E o gosto pela leitura foi crescendo. Após a morte precoce do pai, o representante comercial Fredolino, quando Merten tinha apenas 10 anos, ele começou a frequentar o local de trabalho da irmã Marlene, a Livraria do Globo, sempre após o fim das aulas no colégio Júlio de Castilhos que, na época, ficava no Centro de Porto Alegre. Entre as infinitas histórias escritas, ele tinha a oportunidade de, também, ver os seus autores, pois o local era ponto de encontro dos escritores editados pela Globo. Então, a infância foi em contato com nomes como Erico Verissimo e Mario Quintana. 

"Eu era um piá na época. Ficava intimidado e, ao mesmo tempo, fascinado, pegando um livro e chegando perto, fingindo que lia, só para ouvir o que eles diziam. Ali, aprendi a viajar e tenho a impressão que foi neste momento que se gestou a minha admiração pelo processo de criação", diz. E, nessa volta no tempo, empolga-se com as suas próprias memórias e percebe que, aos 75 anos, essa é a primeira vez que conta essa história em uma entrevista. 
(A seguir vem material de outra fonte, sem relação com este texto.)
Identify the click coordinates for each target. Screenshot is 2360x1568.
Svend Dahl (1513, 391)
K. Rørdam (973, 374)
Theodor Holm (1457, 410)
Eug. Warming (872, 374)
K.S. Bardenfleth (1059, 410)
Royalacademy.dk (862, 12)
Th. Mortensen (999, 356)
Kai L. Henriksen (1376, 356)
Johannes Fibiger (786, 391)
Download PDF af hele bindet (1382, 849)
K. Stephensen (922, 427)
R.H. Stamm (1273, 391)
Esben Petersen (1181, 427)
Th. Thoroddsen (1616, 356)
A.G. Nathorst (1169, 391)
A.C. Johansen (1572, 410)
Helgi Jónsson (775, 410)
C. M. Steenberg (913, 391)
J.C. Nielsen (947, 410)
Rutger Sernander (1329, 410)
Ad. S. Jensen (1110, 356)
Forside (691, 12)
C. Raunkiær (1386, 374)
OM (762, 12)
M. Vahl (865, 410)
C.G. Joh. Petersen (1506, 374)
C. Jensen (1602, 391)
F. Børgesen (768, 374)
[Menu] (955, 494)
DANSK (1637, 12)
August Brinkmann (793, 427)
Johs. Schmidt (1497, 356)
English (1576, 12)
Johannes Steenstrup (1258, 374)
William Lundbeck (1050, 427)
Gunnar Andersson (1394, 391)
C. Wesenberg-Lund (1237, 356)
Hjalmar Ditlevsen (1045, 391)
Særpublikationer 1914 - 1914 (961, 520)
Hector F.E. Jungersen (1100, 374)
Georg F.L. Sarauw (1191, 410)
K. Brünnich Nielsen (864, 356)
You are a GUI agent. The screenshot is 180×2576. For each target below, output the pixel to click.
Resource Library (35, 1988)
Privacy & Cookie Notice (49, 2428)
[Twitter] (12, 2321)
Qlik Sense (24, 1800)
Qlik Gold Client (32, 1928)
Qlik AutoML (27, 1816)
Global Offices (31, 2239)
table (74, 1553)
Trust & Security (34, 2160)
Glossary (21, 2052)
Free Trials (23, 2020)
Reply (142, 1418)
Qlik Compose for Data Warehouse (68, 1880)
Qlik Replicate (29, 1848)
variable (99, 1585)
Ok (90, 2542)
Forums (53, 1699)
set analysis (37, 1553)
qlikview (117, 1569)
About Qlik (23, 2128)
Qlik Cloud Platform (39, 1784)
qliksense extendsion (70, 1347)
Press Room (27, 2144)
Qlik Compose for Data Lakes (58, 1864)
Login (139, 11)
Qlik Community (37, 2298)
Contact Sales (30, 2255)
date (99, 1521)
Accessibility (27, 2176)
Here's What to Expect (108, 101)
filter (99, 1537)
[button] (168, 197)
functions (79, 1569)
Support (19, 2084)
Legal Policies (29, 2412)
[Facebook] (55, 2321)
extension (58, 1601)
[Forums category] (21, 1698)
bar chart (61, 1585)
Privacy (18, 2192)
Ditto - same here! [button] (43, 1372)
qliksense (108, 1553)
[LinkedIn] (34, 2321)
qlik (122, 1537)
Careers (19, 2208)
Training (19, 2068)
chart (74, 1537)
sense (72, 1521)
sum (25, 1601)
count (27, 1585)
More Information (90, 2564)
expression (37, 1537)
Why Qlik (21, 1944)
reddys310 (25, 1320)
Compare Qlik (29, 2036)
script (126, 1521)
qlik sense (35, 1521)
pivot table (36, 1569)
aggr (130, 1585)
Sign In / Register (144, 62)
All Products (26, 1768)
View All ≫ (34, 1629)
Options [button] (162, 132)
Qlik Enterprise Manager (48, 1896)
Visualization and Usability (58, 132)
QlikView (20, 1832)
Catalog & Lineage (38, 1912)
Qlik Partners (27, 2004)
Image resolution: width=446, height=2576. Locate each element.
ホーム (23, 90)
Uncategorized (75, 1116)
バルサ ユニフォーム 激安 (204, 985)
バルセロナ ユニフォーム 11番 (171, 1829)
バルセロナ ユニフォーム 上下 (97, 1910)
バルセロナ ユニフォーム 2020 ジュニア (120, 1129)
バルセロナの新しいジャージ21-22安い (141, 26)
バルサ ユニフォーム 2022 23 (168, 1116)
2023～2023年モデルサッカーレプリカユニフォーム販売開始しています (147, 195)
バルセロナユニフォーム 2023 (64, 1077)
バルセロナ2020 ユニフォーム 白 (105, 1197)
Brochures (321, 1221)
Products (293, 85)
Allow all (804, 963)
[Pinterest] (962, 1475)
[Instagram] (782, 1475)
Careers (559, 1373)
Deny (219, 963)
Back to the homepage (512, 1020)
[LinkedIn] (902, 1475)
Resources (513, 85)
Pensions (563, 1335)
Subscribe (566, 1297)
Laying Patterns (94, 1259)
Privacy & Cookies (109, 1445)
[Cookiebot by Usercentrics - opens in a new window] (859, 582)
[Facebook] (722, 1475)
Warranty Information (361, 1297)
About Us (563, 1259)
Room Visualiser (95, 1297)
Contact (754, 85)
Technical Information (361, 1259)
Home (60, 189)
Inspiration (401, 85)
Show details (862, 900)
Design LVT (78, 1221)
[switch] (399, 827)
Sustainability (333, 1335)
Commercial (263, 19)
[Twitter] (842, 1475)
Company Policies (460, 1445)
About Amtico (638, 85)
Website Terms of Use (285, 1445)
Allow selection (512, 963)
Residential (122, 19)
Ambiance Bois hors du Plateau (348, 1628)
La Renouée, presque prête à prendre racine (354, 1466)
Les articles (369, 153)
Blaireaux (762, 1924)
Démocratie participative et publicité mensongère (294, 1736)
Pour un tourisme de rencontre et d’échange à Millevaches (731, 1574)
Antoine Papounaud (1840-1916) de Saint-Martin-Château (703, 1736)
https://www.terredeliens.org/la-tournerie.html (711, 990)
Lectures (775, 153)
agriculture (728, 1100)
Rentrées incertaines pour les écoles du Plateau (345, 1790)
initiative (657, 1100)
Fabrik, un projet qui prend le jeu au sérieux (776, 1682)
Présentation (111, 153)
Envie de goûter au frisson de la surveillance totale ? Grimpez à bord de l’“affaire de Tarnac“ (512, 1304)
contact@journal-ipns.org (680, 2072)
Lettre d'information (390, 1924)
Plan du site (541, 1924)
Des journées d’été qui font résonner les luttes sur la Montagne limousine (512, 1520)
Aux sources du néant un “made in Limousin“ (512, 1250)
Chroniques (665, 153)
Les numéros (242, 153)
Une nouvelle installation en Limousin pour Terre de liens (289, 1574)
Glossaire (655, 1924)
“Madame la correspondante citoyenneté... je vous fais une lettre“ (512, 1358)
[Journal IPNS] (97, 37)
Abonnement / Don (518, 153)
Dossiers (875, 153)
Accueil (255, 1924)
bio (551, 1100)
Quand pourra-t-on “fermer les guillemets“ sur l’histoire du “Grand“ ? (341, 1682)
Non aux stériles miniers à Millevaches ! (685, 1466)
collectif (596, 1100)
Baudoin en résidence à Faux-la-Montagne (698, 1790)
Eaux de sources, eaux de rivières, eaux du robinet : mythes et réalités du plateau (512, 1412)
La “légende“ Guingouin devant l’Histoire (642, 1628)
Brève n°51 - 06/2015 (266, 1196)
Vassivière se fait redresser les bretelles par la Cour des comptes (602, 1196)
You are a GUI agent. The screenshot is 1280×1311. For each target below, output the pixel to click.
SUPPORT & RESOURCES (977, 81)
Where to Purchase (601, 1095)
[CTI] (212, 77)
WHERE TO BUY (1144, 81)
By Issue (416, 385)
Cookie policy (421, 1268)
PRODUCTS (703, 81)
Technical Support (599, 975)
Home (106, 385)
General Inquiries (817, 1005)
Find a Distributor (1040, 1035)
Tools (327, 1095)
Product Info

A crítica de cinema surgiu também na juventude, quando o seu irmão Ildo, que trabalhou na Comunicação da Varig, começou a trazer os jornais internacionais para ele, nos anos 1960. Foi a partir de periódicos como o New York Times que Merten - que dominava o inglês por conta do ensino obrigatório na escola - começou a descobrir cineastas como Ingmar Bergman e Federico Fellini. Pronto, ali foi o ponto central de sua história, que juntou os dois elementos que seriam o seu futuro: jornal e cinema.

Incuravelmente romântico

Workaholic assumido, Merten traz consigo lembranças que, geralmente, misturam a vida pessoal e a profissional - afinal, para ele, que trabalha com o que ama, as férias e o serviço são praticamente sinônimos. Tanto é que, na maioria de suas viagens para cobrir eventos de cinema ao redor do mundo, ele sempre fez questão de organizar o tempo para conseguir dar uma esticadinha pelas cidades as quais estava visitando. Assim, a vida e os filmes se tornam uma coisa só. 

Inclusive, uma das histórias mais importantes é digna de uma comédia romântica. Ele conheceu Dóris Bittencourt ainda na faculdade de Arquitetura. E foi paixão à primeira vista. Logo, namoraram, casaram de papel passado e tudo e, depois, se separaram. Passado algum tempo, ambos reataram, casaram novamente como manda o figurino e, depois, se divorciaram de novo. O jornalista conta essa história aos risos e cheio de carinho pela ex-companheira que, apesar de não ser mais esposa, segue sendo uma grande amiga. Juntos, entre as idas e vindas desse amor, tiveram uma filha, Lúcia, que tem 38 anos.

Morando sozinho na capital paulista, Merten, em dias normais - ou seja, sem pandemia -, passava entre a redação do jornal e o cinema. Atualmente, fica mais por casa, escutando sambas de Teresa Cristina ou tangos de Astor Piazzolla, ou envolto por seus muitos livros e revistas acumulados, quase que compulsivamente, em suas incontáveis viagens. Volta e meia, redescobre alguma aquisição que nunca leu e se surpreende com aquelas histórias.

E, por falar em histórias, um dos maiores críticos de cinema do País tem em 'Rocco e Seus Irmãos', de 1960, o filme favorito. E, claro, o romantismo impregnado em Merten tem relação com isso. Na história do longa-metragem italiano, ele consegue enxergar uma expectativa de mudança social no mundo que o comove. Apesar daquela promessa não ter se concretizado, ele vê na produção, atualmente, um realismo fantástico, mas que sempre deixa uma pontinha de esperança a cada revisita ao clássico. "Gosto de acreditar nas pessoas e que as coisas boas podem acontecer. Sou um jornalista, crítico de cinema e, acima de tudo, incuravelmente romântico", finaliza.